NEWSTICKER

Bahaya Penggunaan Styrofoam sebagai Wadah Makanan

28 November 2022 15:39

Debat tentang penggunaan styrofoam sebagai wadah kemasan makanan terus bergulir. Pedagang kaki lima maupun industri besar memanfaatkan styrofoam untuk kemasan makanan karena dinilai lebih praktis. Namun, apakah styrofoam benar aman untuk makanan dan tidak berbahaya bagi kesehatan?

Styrofoam dibuat dari polistiren, zat kimia yang sifatnya ringan serta bisa berbentuk cair maupun busa padat setelah diproses. Styrofoam juga mengandung beberapa zat kimia seperti benzene, dan styrene, dua zat ini di anggap berbahaya karena tidak dapat dicerna oleh tubuh manusia.

Dalam makanan berkadar lemak tinggi, bahan kimia pada styrofoam lebih mudah larut kedalam makanan tersebut. Sementara, makin panas minuman atau makanan semakin cepat pula migrasi bahan kimia pada styrofoam terhadap makanan atau minuman tersebut.

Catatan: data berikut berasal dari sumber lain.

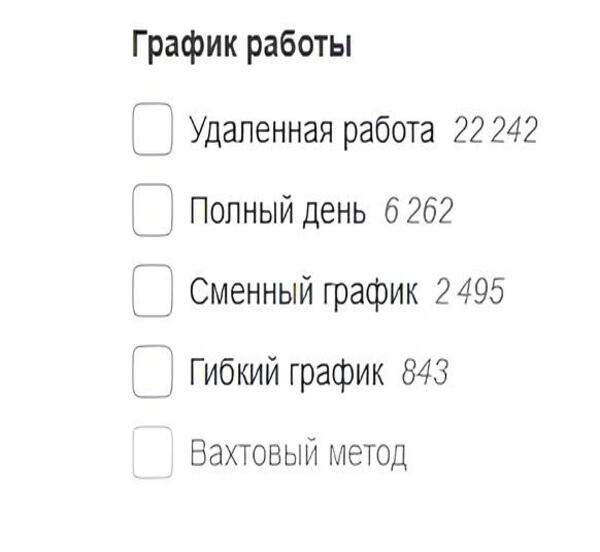The width and height of the screenshot is (600, 552).
Task: Select the Сменный график label text
Action: tap(303, 293)
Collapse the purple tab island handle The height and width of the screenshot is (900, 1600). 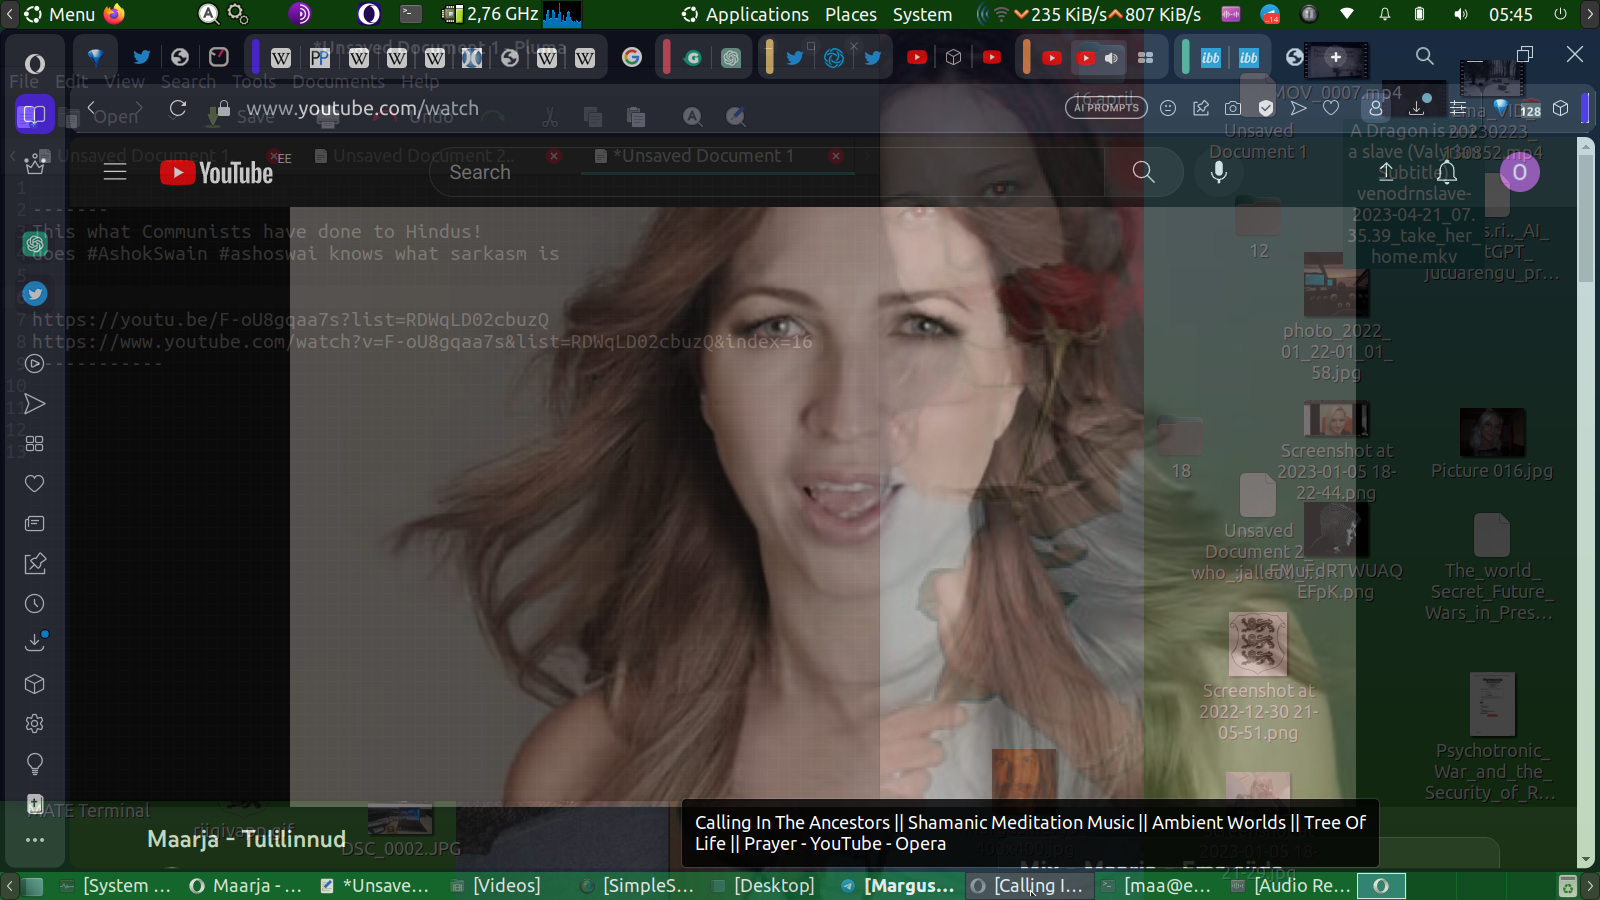click(255, 57)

Hasil uji lab mendeteksi parameter overal migration dan residu styrene pada kemasan, parameter residu styrene menunjukkan angka 2,88 PPM pada styrofoam berbentuk cup, dan parameter 4,66 PPM pada styrofoam berbentuk kotak. Sementara batas aman parameter residu strene yang ditetapkan BPOM maksimal sebesar 1.000 PPM.

Ahli Toksikologi Kimia Universitas Undonesia Budiawan menekankan untuk berhati-hati dalam penggunaan styrofoam sebagai wadah pangan.